(A block of data)
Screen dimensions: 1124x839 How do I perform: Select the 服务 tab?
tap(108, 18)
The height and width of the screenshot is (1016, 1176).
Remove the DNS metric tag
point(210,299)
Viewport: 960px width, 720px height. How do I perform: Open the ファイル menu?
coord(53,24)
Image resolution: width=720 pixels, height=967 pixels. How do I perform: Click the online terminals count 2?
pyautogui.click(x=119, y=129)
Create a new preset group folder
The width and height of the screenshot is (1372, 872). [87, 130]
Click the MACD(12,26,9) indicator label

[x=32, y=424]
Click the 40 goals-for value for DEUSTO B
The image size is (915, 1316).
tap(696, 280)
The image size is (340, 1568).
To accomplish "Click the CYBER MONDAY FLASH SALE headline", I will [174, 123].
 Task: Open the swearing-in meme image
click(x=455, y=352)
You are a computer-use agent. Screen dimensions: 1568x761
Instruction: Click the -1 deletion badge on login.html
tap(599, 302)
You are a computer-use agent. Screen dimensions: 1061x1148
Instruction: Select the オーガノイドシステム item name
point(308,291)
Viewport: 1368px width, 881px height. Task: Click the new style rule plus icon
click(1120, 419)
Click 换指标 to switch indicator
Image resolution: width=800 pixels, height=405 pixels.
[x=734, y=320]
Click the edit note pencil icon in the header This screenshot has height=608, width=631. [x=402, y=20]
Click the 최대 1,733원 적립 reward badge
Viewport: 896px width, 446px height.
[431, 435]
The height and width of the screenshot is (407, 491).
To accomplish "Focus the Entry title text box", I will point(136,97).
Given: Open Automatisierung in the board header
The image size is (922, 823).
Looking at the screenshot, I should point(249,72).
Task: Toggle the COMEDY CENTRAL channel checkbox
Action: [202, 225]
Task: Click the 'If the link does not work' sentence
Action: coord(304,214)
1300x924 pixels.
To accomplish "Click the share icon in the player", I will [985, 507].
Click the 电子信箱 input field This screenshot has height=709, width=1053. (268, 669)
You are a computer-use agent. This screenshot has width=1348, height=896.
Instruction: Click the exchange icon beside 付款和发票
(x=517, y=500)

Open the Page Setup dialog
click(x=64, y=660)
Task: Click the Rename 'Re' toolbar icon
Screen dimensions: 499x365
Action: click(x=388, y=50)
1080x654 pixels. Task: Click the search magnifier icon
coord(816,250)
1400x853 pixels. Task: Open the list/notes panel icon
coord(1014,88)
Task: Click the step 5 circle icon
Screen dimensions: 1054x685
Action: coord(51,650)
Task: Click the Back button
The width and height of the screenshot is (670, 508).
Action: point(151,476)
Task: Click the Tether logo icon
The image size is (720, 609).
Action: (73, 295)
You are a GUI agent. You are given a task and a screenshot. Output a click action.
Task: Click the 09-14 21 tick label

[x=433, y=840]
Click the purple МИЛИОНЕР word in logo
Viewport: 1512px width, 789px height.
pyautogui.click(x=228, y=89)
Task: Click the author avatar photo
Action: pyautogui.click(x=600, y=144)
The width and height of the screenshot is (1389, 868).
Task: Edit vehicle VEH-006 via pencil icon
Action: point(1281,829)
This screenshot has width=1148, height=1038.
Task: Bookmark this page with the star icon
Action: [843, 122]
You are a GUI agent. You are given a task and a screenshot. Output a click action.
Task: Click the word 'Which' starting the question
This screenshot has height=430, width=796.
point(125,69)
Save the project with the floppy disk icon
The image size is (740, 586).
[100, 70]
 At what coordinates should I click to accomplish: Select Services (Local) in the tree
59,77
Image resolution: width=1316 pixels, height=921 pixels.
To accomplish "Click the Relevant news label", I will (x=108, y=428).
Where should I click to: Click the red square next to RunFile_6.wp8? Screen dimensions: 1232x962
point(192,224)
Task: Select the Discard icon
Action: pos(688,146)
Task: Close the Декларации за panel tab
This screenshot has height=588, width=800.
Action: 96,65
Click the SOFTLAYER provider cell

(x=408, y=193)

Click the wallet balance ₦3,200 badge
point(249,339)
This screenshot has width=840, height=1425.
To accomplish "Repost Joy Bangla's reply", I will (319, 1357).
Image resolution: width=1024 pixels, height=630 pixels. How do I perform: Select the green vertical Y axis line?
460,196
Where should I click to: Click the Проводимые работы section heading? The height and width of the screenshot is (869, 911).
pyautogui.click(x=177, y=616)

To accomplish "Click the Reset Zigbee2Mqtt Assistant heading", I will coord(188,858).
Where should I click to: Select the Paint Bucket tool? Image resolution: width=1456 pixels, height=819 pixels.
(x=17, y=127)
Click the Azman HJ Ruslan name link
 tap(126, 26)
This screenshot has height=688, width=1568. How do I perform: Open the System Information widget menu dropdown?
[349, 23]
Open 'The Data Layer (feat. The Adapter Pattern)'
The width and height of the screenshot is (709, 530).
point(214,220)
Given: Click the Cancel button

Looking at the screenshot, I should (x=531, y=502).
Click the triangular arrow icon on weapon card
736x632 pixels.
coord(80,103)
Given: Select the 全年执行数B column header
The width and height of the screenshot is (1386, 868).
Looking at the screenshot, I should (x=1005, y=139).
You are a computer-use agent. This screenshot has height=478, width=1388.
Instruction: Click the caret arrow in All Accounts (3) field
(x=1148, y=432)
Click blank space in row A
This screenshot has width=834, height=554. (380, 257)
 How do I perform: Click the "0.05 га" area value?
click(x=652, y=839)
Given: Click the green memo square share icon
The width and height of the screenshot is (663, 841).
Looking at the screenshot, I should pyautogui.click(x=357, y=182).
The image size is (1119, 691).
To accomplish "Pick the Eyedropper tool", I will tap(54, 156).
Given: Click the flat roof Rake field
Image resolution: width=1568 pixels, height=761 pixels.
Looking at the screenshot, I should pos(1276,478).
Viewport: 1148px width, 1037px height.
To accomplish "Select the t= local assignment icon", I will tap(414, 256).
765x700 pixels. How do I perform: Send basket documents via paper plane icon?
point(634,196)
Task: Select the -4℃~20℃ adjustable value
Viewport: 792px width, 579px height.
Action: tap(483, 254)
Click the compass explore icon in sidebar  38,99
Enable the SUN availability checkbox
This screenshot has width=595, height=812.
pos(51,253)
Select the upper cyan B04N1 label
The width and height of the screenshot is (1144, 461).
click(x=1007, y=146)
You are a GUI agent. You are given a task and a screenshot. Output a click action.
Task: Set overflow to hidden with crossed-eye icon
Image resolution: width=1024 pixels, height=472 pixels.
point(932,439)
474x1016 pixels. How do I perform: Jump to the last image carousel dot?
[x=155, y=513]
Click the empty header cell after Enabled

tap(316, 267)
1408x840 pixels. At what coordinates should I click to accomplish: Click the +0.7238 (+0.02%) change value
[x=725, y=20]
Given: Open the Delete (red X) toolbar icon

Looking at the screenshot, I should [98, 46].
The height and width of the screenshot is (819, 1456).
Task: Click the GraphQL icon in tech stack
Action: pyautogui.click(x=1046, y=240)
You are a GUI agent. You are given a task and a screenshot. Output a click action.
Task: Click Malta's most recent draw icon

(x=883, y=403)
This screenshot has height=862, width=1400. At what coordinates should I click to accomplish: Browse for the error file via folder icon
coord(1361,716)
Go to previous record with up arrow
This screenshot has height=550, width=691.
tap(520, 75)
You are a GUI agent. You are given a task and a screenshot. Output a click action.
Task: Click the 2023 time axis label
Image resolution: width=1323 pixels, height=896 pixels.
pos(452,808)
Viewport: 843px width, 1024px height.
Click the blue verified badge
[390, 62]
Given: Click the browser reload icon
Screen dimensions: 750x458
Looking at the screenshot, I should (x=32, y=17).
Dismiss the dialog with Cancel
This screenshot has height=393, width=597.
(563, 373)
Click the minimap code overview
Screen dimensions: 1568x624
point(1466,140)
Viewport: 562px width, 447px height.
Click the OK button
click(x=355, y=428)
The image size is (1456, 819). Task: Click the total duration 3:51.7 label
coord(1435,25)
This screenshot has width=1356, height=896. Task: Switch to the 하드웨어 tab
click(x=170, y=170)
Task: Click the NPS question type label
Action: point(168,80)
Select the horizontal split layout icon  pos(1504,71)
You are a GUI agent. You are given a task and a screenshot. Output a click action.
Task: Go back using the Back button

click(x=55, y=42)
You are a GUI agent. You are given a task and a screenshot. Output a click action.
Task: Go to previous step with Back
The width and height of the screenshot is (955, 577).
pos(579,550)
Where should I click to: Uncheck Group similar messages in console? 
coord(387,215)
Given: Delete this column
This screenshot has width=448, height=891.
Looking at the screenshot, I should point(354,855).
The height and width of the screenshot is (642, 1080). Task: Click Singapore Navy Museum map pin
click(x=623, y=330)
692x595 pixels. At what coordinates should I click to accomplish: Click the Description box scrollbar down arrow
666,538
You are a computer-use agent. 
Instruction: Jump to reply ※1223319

**What the task asks**
Output the rows unchanged, starting from the first one and running through the line that holds "coord(53,24)", with both ends included.

**Task output**
Screen dimensions: 1124x839 How do I perform: Select the 服务 tab?
tap(108, 18)
The height and width of the screenshot is (1016, 1176).
Remove the DNS metric tag
point(210,299)
Viewport: 960px width, 720px height. How do I perform: Open the ファイル menu?
coord(53,24)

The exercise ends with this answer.